ASUS today rolled out the TUF Gaming GT301 case for gaming PC builds meant for the road (i.e. BYO LANs). It's design is characterized by a mostly ABS front panel that has a honeycomb outer grille with a metal inner mesh, and inserts through which a nylon strap zig-zags through. The top panel features another mesh surface, while the left side panel is tempered glass. The rest of the case, including its inner chassis and right side panel, are made of SECC steel. Adding to the aesthetic are three included ARGB fans along the front intake. A fourth dark 120 mm fan vents exhaust. Two additional 120 mm spinners can be mounted along the top exhaust. A headphones hanger can be mounted on either side of the case.

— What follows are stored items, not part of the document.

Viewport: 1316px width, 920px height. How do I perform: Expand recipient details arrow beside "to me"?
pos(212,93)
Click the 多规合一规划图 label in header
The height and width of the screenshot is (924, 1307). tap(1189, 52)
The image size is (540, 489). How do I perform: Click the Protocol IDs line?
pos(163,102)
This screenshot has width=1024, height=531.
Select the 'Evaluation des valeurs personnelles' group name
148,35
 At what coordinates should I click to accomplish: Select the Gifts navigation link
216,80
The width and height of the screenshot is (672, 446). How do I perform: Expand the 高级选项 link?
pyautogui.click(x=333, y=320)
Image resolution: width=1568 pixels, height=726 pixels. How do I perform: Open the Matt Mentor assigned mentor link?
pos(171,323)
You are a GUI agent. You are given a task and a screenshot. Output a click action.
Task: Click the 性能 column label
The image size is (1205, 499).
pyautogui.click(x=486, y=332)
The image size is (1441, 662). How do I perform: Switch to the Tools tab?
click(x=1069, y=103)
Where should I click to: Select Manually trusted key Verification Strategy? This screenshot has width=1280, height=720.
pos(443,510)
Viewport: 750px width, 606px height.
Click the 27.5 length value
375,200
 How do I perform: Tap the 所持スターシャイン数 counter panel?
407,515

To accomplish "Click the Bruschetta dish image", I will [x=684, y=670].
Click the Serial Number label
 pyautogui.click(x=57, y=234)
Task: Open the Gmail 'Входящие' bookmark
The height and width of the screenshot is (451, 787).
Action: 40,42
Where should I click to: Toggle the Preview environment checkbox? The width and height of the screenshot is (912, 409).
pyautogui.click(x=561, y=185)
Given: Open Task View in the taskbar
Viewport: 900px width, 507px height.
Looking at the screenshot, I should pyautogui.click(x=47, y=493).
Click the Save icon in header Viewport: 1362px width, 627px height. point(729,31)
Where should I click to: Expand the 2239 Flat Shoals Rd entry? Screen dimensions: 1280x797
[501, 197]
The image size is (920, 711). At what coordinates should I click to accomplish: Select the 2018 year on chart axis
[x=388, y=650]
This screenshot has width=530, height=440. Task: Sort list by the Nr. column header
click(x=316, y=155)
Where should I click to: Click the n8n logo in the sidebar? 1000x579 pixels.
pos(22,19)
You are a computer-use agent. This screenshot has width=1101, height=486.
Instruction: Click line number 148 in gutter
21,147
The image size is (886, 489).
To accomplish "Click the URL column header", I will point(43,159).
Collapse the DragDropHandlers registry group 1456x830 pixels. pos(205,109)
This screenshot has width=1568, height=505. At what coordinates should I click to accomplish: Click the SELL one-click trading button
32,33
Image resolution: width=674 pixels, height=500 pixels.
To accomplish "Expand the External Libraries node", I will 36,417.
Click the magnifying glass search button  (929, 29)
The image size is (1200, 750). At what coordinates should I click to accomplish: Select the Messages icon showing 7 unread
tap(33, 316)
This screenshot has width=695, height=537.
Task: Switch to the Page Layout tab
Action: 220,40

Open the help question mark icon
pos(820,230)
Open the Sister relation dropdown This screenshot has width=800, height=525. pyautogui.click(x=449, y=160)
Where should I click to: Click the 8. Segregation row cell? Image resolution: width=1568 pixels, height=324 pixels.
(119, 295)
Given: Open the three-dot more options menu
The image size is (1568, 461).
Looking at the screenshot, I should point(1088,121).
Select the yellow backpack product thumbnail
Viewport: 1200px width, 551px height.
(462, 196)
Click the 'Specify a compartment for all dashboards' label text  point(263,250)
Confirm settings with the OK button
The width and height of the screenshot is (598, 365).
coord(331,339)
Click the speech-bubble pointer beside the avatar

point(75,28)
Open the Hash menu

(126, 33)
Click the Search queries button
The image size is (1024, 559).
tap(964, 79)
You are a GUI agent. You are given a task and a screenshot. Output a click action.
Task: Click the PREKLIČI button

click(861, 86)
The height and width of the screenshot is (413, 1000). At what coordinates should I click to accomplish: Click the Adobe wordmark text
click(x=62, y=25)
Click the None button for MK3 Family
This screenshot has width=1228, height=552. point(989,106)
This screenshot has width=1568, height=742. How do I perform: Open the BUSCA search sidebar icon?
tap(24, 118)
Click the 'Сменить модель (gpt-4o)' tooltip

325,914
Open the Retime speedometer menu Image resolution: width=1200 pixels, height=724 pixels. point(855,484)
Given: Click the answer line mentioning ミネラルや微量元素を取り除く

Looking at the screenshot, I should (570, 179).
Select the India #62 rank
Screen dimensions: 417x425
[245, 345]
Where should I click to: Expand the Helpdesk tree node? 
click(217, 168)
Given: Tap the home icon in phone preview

Inside, the ASUS TUF Gaming GT301 features a conventional horizontally-partitioned layout, with the top compartment serving up room for graphics cards up to 32 cm in length, and CPU coolers up to 16 cm in height. Storage options include four 2.5-inch drive mounts along the motherboard tray, and two 3.5-inch drive bays in the bottom compartment. Front panel connectivity includes two USB 3.2 type-A ports, and HDA audio jacks. Measuring 426 mm x 214 mm x 482 mm (LxWxH), the case weighs around 7.2 kg. The company didn't reveal pricing.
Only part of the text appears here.